He trabajado los dos fines de semana de mayo en la calle. En Un barrio de cuento (Zaragoza) y el Festival ALAIRE (Leganés). Espacios abiertos, día, aire libre. El equipo de sonido, imprescindible. En Zaragoza, una tarima. En Leganés, mi espacio de papel kraft pegado al suelo. Formaba parte de la tarea de contar atrapar la atención del paseante, del transeúnte, del que simplemente pasaba por ahí y hacerle quedarse, detener su marcha para que, por un momento, me acompañara y entráramos juntos en otro tiempo y en otro espacio. Trabajar en la calle, quienes lo han hecho lo saben, tiene dificultades inherentes. Pero yo, que no lo he hecho muy a menudo, he sentido más profundamente que nunca algo esencial para el oficio: no se puede contar sin la colaboración del público. Lo que significa esta colaboración, la apertura al otro de parte tanto de quien habla como de quien escucha, ha sido una vivencia deliciosa. Sé que en las funciones que hice al aire libre en Zaragoza y Leganés pude contar porque hubo quien colaboró conmigo, quien me ayudó, quien sostuvo el relato con su colaboración.

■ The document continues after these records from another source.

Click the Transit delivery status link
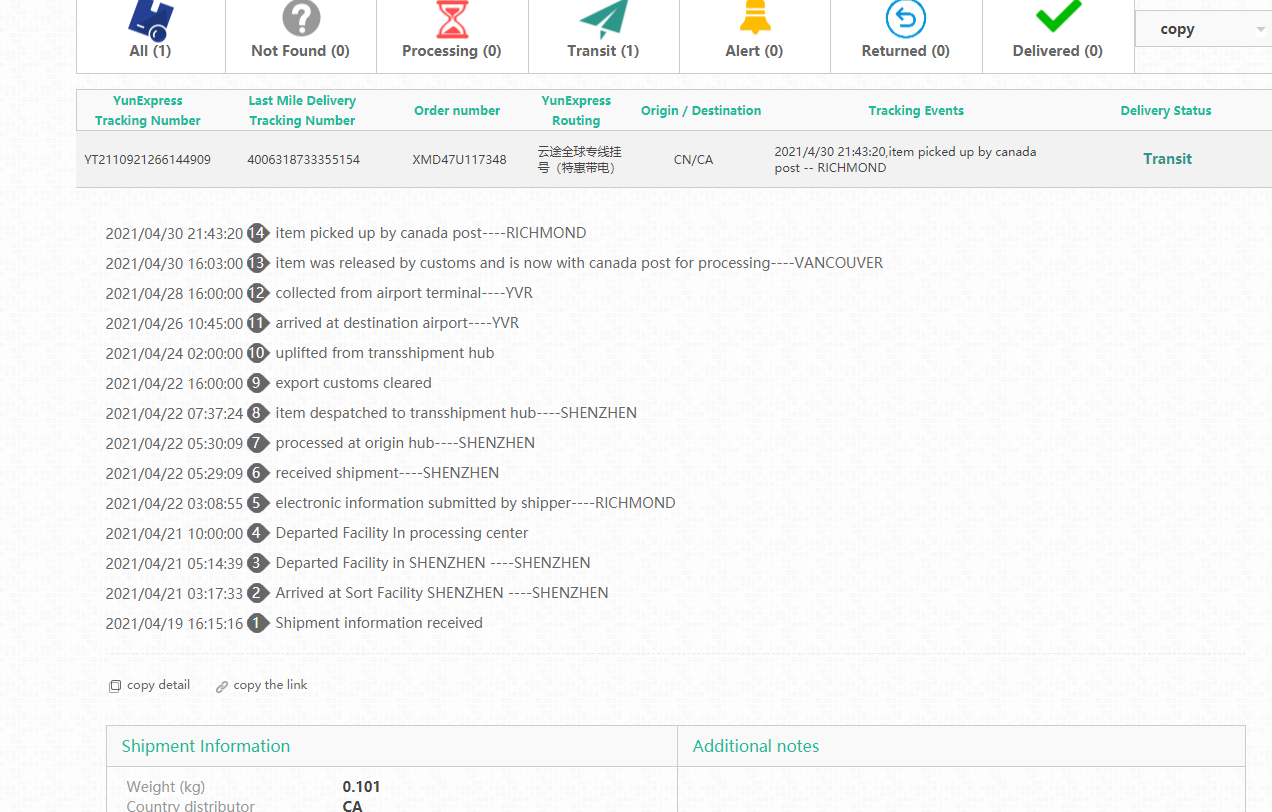The width and height of the screenshot is (1272, 812). tap(1167, 159)
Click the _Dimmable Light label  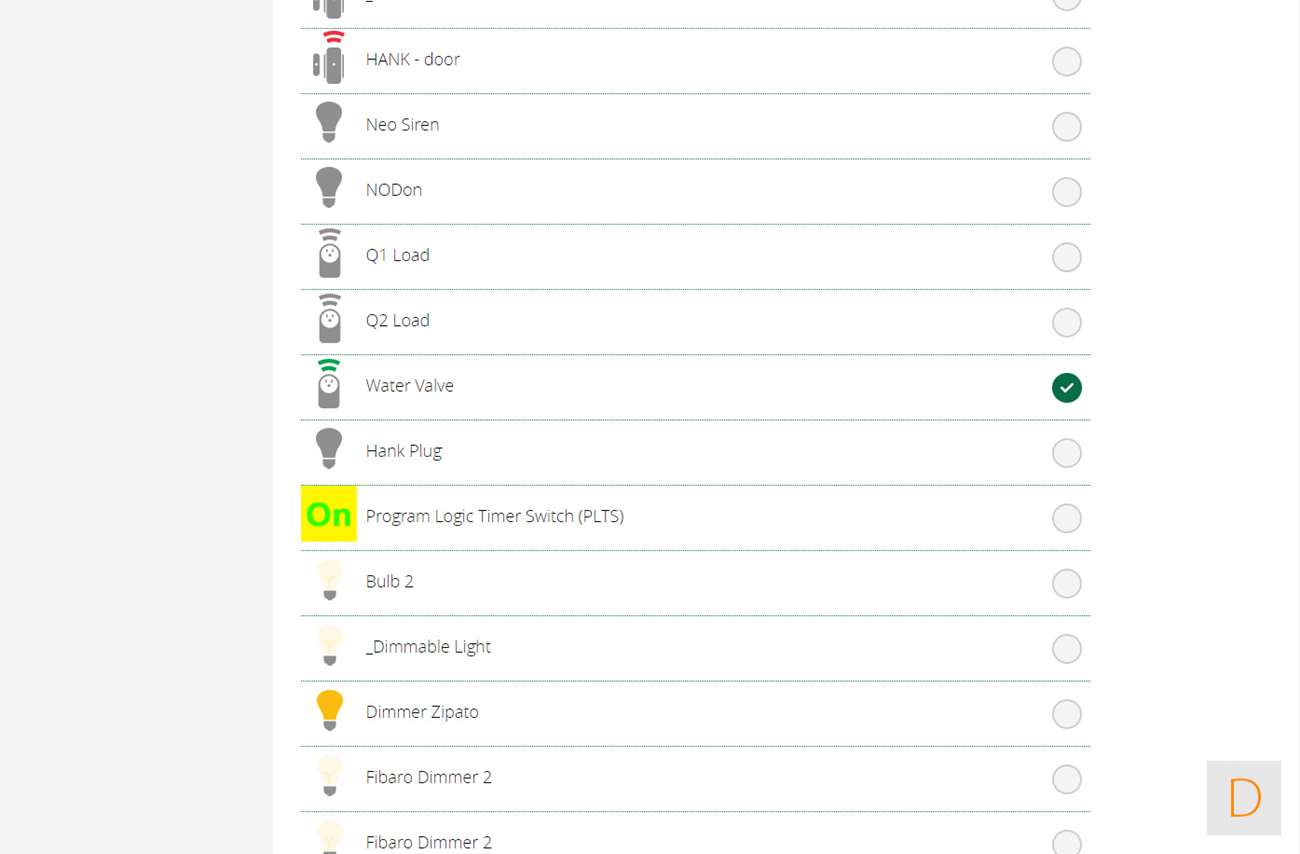coord(428,647)
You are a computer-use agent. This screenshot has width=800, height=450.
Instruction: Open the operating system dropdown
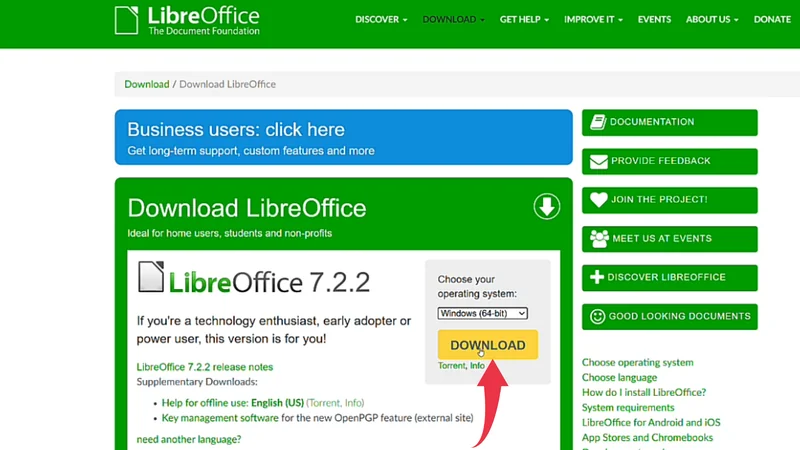482,314
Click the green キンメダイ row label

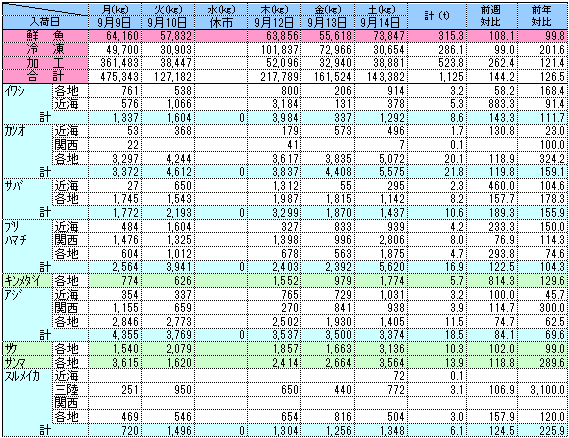point(28,281)
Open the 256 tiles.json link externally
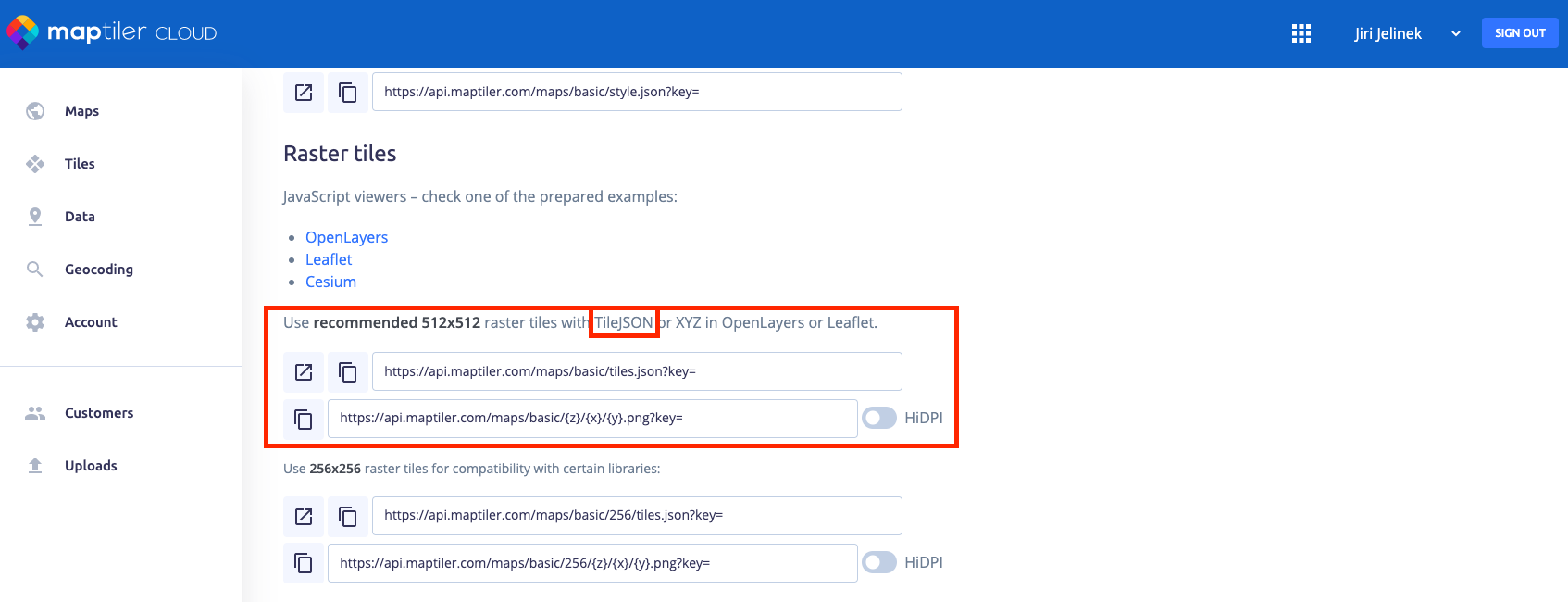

En todas las ocasiones, yo me acerqué primero. Necesitaba presencia y atención de un público que, en muchos casos, no sabía que iba a serlo. Después vino la maravilla: sucedió, lo hicieron, se acercaron. Estuvieron allí y me escucharon, entraron en el relato. Entramos juntos en las historias y su tiempo. Claro que hubo quien se marchó, tal vez no le interesó lo que pasaba. Tal vez tenía, simplemente, otras cosas que hacer. Pero quienes se quedaron me acompañaron y dieron sentido a mi oficio. Los sentí diciéndome: sigue, continúa que estamos aquí escuchando. Yo solo tenía que estar. Y respondí lo mejor que pude, lo mejor que supe. Conté mis historias. Lo sepamos o no, cada función es producto de una colaboración, de un encuentro. Que el encuentro suceda es uno de esos prodigios cotidianos que me gusta saber que existen.